BRIEF
Could you write the entries out again, exactly as they are?

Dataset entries
════════

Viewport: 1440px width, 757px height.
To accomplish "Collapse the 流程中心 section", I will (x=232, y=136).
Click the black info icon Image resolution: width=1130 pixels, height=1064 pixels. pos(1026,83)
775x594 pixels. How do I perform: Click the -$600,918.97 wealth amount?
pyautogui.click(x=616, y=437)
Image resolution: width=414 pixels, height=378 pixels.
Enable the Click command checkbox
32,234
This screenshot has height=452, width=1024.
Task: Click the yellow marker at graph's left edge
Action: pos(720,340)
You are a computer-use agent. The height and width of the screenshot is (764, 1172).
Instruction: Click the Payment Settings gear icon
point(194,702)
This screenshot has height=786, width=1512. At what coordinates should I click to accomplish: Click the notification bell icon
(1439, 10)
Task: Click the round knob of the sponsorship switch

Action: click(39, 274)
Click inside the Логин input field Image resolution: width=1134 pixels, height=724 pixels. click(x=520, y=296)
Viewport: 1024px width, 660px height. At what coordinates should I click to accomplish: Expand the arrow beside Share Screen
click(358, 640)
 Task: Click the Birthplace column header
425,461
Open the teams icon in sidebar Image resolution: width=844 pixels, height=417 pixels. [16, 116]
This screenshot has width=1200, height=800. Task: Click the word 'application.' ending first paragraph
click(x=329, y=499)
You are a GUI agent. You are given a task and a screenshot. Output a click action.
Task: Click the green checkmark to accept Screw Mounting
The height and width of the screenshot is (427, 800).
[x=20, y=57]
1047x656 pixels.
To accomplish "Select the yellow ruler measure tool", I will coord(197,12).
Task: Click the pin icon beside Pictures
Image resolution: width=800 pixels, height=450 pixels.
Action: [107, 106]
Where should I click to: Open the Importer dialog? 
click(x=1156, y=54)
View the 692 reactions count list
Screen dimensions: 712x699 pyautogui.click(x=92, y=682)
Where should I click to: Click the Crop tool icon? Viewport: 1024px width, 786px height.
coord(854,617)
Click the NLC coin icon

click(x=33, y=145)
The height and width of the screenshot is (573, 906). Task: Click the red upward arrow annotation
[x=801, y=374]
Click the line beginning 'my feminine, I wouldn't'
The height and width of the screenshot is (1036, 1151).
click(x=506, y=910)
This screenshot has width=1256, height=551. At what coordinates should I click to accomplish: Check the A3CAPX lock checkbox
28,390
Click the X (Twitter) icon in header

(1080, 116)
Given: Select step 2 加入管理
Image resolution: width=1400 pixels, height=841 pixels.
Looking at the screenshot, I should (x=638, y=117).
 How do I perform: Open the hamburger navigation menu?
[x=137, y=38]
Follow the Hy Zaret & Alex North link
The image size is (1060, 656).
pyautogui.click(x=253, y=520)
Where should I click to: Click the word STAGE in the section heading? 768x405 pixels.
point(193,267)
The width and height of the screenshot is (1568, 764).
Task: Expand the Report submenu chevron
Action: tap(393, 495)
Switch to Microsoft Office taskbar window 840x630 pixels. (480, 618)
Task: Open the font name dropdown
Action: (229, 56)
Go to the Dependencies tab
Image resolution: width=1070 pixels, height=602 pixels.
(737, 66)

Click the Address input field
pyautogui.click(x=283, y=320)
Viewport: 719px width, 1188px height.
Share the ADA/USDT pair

════════

EXERCISE ANSWER
Viewport: 1440px width, 757px height.
To accomplish "Collapse the 流程中心 section", I will (x=232, y=136).
Click the black info icon Image resolution: width=1130 pixels, height=1064 pixels. pos(1026,83)
775x594 pixels. How do I perform: Click the -$600,918.97 wealth amount?
pyautogui.click(x=616, y=437)
Image resolution: width=414 pixels, height=378 pixels.
Enable the Click command checkbox
32,234
This screenshot has height=452, width=1024.
Task: Click the yellow marker at graph's left edge
Action: pos(720,340)
You are a computer-use agent. The height and width of the screenshot is (764, 1172).
Instruction: Click the Payment Settings gear icon
point(194,702)
This screenshot has height=786, width=1512. At what coordinates should I click to accomplish: Click the notification bell icon
(1439, 10)
Task: Click the round knob of the sponsorship switch

Action: click(39, 274)
Click inside the Логин input field Image resolution: width=1134 pixels, height=724 pixels. click(x=520, y=296)
Viewport: 1024px width, 660px height. At what coordinates should I click to accomplish: Expand the arrow beside Share Screen
click(358, 640)
 Task: Click the Birthplace column header
425,461
Open the teams icon in sidebar Image resolution: width=844 pixels, height=417 pixels. [16, 116]
This screenshot has width=1200, height=800. Task: Click the word 'application.' ending first paragraph
click(x=329, y=499)
You are a GUI agent. You are given a task and a screenshot. Output a click action.
Task: Click the green checkmark to accept Screw Mounting
The height and width of the screenshot is (427, 800).
[x=20, y=57]
1047x656 pixels.
To accomplish "Select the yellow ruler measure tool", I will coord(197,12).
Task: Click the pin icon beside Pictures
Image resolution: width=800 pixels, height=450 pixels.
Action: [107, 106]
Where should I click to: Open the Importer dialog? 
click(x=1156, y=54)
View the 692 reactions count list
Screen dimensions: 712x699 pyautogui.click(x=92, y=682)
Where should I click to: Click the Crop tool icon? Viewport: 1024px width, 786px height.
coord(854,617)
Click the NLC coin icon

click(x=33, y=145)
The height and width of the screenshot is (573, 906). Task: Click the red upward arrow annotation
[x=801, y=374]
Click the line beginning 'my feminine, I wouldn't'
The height and width of the screenshot is (1036, 1151).
click(x=506, y=910)
This screenshot has width=1256, height=551. At what coordinates should I click to accomplish: Check the A3CAPX lock checkbox
28,390
Click the X (Twitter) icon in header

(1080, 116)
Given: Select step 2 加入管理
Image resolution: width=1400 pixels, height=841 pixels.
Looking at the screenshot, I should (x=638, y=117).
 How do I perform: Open the hamburger navigation menu?
[x=137, y=38]
Follow the Hy Zaret & Alex North link
The image size is (1060, 656).
pyautogui.click(x=253, y=520)
Where should I click to: Click the word STAGE in the section heading? 768x405 pixels.
point(193,267)
The width and height of the screenshot is (1568, 764).
Task: Expand the Report submenu chevron
Action: tap(393, 495)
Switch to Microsoft Office taskbar window 840x630 pixels. (480, 618)
Task: Open the font name dropdown
Action: (229, 56)
Go to the Dependencies tab
Image resolution: width=1070 pixels, height=602 pixels.
(737, 66)

Click the Address input field
pyautogui.click(x=283, y=320)
Viewport: 719px width, 1188px height.
Share the ADA/USDT pair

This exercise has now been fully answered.